## Objective
Rewrite the entries starting at the line containing "You are a GUI" and ending at the last entry, replacing "Viewport" with "Display area" and leaving everything else unchanged.

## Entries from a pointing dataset
-- START --
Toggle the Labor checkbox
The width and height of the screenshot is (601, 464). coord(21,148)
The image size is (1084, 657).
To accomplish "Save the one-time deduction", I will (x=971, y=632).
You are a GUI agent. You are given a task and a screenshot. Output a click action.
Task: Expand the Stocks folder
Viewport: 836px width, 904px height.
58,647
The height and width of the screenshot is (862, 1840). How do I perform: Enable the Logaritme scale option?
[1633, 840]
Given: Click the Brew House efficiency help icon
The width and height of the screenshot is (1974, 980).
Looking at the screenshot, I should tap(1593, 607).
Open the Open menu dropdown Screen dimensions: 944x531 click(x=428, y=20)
-- END --
## Final result
You are a GUI agent. You are given a task and a screenshot. Output a click action.
Task: Expand the Stocks folder
Display area: 836px width, 904px height.
58,647
The height and width of the screenshot is (862, 1840). How do I perform: Enable the Logaritme scale option?
[1633, 840]
Given: Click the Brew House efficiency help icon
The width and height of the screenshot is (1974, 980).
Looking at the screenshot, I should tap(1593, 607).
Open the Open menu dropdown Screen dimensions: 944x531 click(x=428, y=20)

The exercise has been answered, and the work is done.